**What the task asks**
Without dropping or altering a single word, give the listing again.
- - -
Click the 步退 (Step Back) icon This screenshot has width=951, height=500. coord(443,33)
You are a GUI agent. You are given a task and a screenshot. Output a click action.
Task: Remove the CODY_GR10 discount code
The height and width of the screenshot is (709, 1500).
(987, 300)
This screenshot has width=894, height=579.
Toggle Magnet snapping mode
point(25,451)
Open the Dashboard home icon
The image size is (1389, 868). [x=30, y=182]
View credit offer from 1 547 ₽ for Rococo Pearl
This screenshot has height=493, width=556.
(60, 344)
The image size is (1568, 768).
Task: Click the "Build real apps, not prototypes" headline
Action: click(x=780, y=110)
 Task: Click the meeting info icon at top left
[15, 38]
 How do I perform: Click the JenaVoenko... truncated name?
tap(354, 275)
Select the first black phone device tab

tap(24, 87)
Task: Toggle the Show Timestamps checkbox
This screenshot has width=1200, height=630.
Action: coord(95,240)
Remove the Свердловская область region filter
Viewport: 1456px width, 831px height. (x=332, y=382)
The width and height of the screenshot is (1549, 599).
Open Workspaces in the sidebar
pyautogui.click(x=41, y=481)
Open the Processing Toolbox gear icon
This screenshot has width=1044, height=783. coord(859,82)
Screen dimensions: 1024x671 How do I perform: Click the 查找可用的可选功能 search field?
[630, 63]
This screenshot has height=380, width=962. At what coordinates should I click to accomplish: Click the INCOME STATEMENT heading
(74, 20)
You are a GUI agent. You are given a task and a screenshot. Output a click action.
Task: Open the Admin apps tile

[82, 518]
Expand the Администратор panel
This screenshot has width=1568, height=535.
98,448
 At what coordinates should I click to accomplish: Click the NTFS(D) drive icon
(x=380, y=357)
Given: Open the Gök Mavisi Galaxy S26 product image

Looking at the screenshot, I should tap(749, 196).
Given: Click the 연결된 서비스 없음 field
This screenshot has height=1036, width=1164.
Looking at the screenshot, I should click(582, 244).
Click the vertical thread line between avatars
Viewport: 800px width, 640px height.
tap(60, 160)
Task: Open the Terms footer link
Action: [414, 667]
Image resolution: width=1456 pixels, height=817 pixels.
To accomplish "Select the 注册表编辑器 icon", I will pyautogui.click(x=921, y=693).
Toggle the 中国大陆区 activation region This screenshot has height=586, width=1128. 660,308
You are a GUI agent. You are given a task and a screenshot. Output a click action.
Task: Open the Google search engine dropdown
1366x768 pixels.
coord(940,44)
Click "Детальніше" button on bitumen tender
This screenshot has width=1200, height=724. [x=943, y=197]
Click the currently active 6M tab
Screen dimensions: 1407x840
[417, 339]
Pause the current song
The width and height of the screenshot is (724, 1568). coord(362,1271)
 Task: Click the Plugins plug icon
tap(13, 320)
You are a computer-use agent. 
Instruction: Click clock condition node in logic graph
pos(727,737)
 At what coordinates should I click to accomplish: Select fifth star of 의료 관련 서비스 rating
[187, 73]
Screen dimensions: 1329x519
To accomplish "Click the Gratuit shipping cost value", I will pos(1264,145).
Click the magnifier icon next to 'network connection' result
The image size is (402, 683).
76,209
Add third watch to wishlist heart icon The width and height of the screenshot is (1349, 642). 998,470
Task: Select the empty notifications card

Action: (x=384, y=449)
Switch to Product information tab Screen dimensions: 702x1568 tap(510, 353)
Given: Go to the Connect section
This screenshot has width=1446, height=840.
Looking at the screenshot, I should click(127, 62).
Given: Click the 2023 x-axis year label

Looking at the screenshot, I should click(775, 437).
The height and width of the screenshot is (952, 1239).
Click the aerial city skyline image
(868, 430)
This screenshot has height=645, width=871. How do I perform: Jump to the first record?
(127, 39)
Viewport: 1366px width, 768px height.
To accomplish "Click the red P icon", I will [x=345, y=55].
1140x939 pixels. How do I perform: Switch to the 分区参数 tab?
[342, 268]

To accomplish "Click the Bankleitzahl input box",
- - -
**Response to the exercise**
Click the 步退 (Step Back) icon This screenshot has width=951, height=500. coord(443,33)
You are a GUI agent. You are given a task and a screenshot. Output a click action.
Task: Remove the CODY_GR10 discount code
The height and width of the screenshot is (709, 1500).
(987, 300)
This screenshot has width=894, height=579.
Toggle Magnet snapping mode
point(25,451)
Open the Dashboard home icon
The image size is (1389, 868). [x=30, y=182]
View credit offer from 1 547 ₽ for Rococo Pearl
This screenshot has height=493, width=556.
(60, 344)
The image size is (1568, 768).
Task: Click the "Build real apps, not prototypes" headline
Action: click(x=780, y=110)
 Task: Click the meeting info icon at top left
[15, 38]
 How do I perform: Click the JenaVoenko... truncated name?
tap(354, 275)
Select the first black phone device tab

tap(24, 87)
Task: Toggle the Show Timestamps checkbox
This screenshot has width=1200, height=630.
Action: coord(95,240)
Remove the Свердловская область region filter
Viewport: 1456px width, 831px height. (x=332, y=382)
The width and height of the screenshot is (1549, 599).
Open Workspaces in the sidebar
pyautogui.click(x=41, y=481)
Open the Processing Toolbox gear icon
This screenshot has width=1044, height=783. coord(859,82)
Screen dimensions: 1024x671 How do I perform: Click the 查找可用的可选功能 search field?
[630, 63]
This screenshot has height=380, width=962. At what coordinates should I click to accomplish: Click the INCOME STATEMENT heading
(74, 20)
You are a GUI agent. You are given a task and a screenshot. Output a click action.
Task: Open the Admin apps tile

[82, 518]
Expand the Администратор panel
This screenshot has width=1568, height=535.
98,448
 At what coordinates should I click to accomplish: Click the NTFS(D) drive icon
(x=380, y=357)
Given: Open the Gök Mavisi Galaxy S26 product image

Looking at the screenshot, I should tap(749, 196).
Given: Click the 연결된 서비스 없음 field
This screenshot has height=1036, width=1164.
Looking at the screenshot, I should click(582, 244).
Click the vertical thread line between avatars
Viewport: 800px width, 640px height.
tap(60, 160)
Task: Open the Terms footer link
Action: [414, 667]
Image resolution: width=1456 pixels, height=817 pixels.
To accomplish "Select the 注册表编辑器 icon", I will pyautogui.click(x=921, y=693).
Toggle the 中国大陆区 activation region This screenshot has height=586, width=1128. 660,308
You are a GUI agent. You are given a task and a screenshot. Output a click action.
Task: Open the Google search engine dropdown
1366x768 pixels.
coord(940,44)
Click "Детальніше" button on bitumen tender
This screenshot has width=1200, height=724. [x=943, y=197]
Click the currently active 6M tab
Screen dimensions: 1407x840
[417, 339]
Pause the current song
The width and height of the screenshot is (724, 1568). coord(362,1271)
 Task: Click the Plugins plug icon
tap(13, 320)
You are a computer-use agent. 
Instruction: Click clock condition node in logic graph
pos(727,737)
 At what coordinates should I click to accomplish: Select fifth star of 의료 관련 서비스 rating
[187, 73]
Screen dimensions: 1329x519
To accomplish "Click the Gratuit shipping cost value", I will pos(1264,145).
Click the magnifier icon next to 'network connection' result
The image size is (402, 683).
76,209
Add third watch to wishlist heart icon The width and height of the screenshot is (1349, 642). 998,470
Task: Select the empty notifications card

Action: (x=384, y=449)
Switch to Product information tab Screen dimensions: 702x1568 tap(510, 353)
Given: Go to the Connect section
This screenshot has width=1446, height=840.
Looking at the screenshot, I should click(127, 62).
Given: Click the 2023 x-axis year label

Looking at the screenshot, I should click(775, 437).
The height and width of the screenshot is (952, 1239).
Click the aerial city skyline image
(868, 430)
This screenshot has height=645, width=871. How do I perform: Jump to the first record?
(127, 39)
Viewport: 1366px width, 768px height.
To accomplish "Click the red P icon", I will [x=345, y=55].
1140x939 pixels. How do I perform: Switch to the 分区参数 tab?
[342, 268]

To accomplish "Click the Bankleitzahl input box",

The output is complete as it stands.